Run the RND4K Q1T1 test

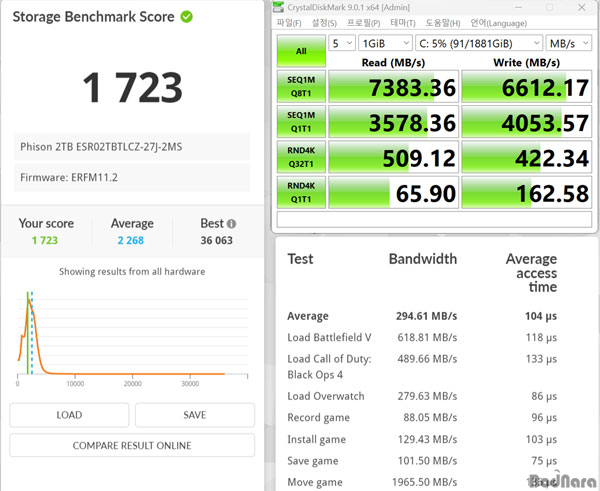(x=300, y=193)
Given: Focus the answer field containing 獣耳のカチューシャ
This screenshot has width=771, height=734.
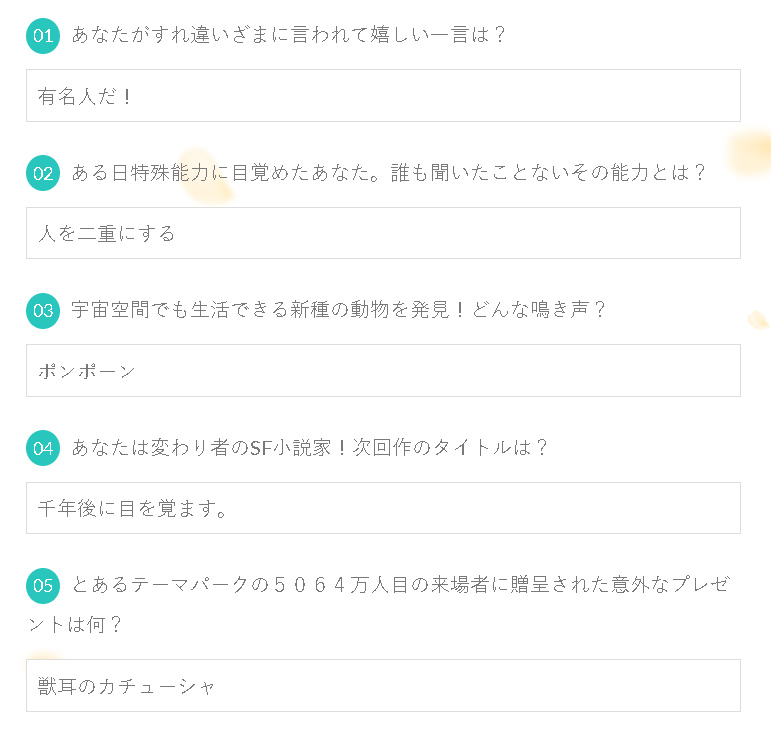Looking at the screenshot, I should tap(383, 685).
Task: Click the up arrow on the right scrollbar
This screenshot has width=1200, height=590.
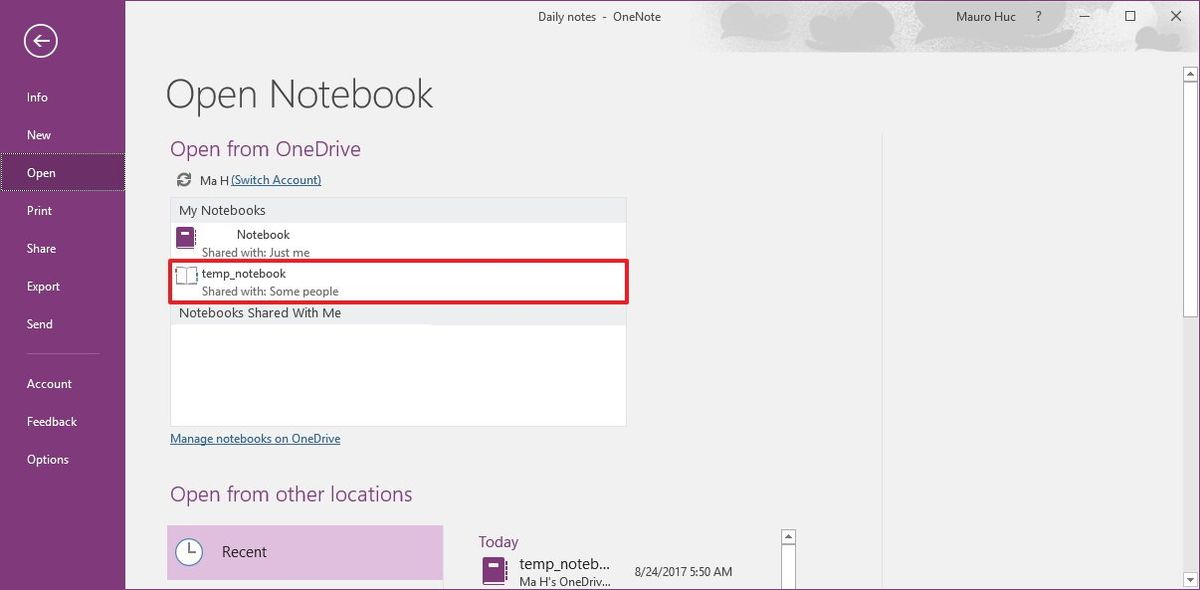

________________

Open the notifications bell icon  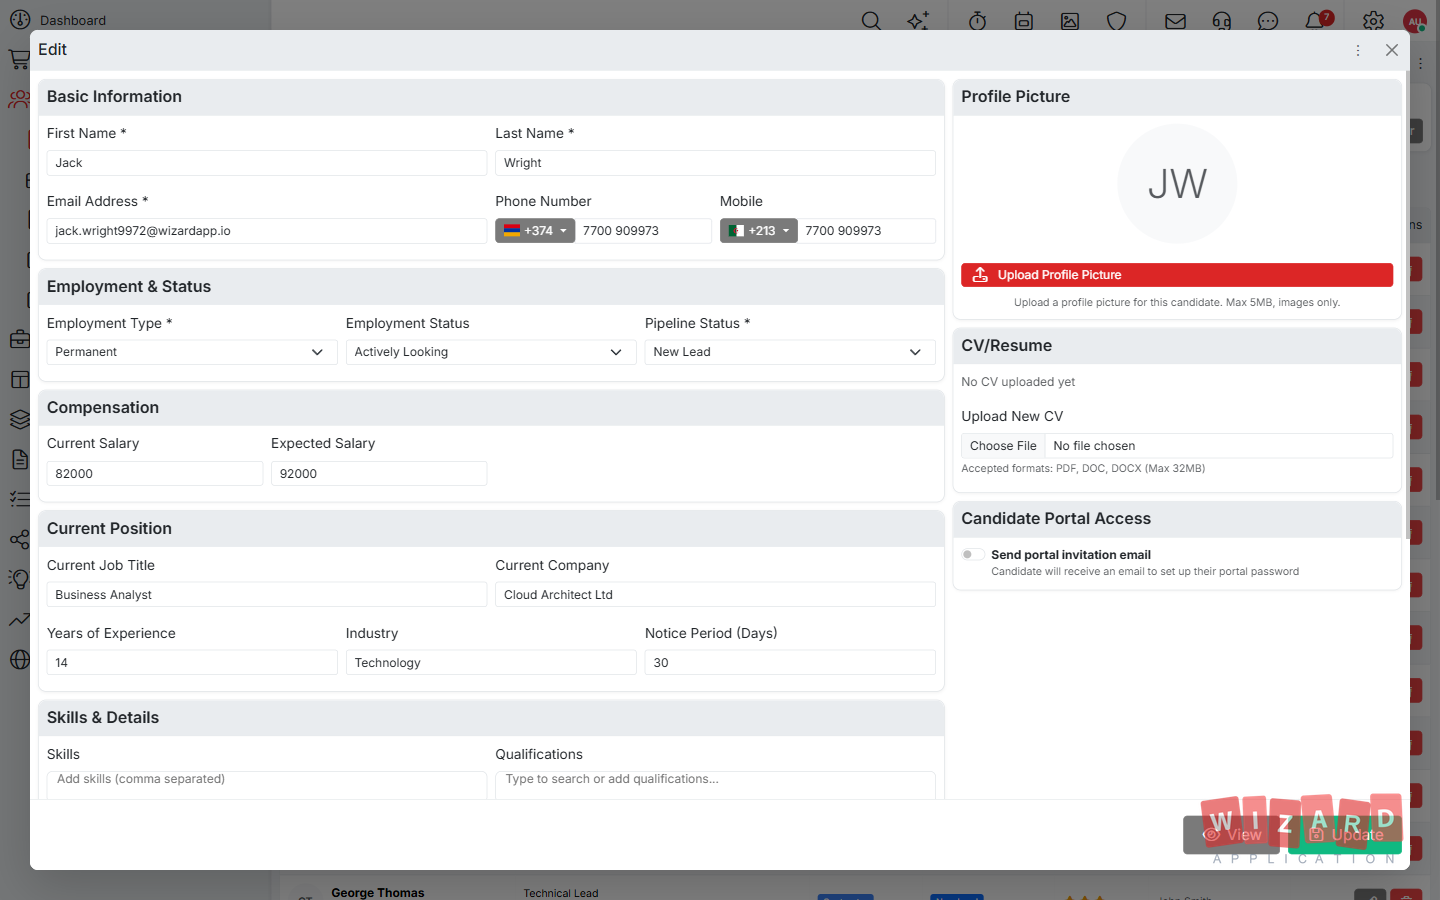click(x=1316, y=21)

________________

The line holding "Run the RND4K Q1T1 test" starts the copy and the line holding "Task: Click the" ends it. Repeat those two lines above and all between them exactly, leaving out pictures.

Run the RND4K Q1T1 test

(x=300, y=193)
Given: Focus the answer field containing 獣耳のカチューシャ
This screenshot has width=771, height=734.
Looking at the screenshot, I should tap(383, 685).
Task: Click the up arrow on the right scrollbar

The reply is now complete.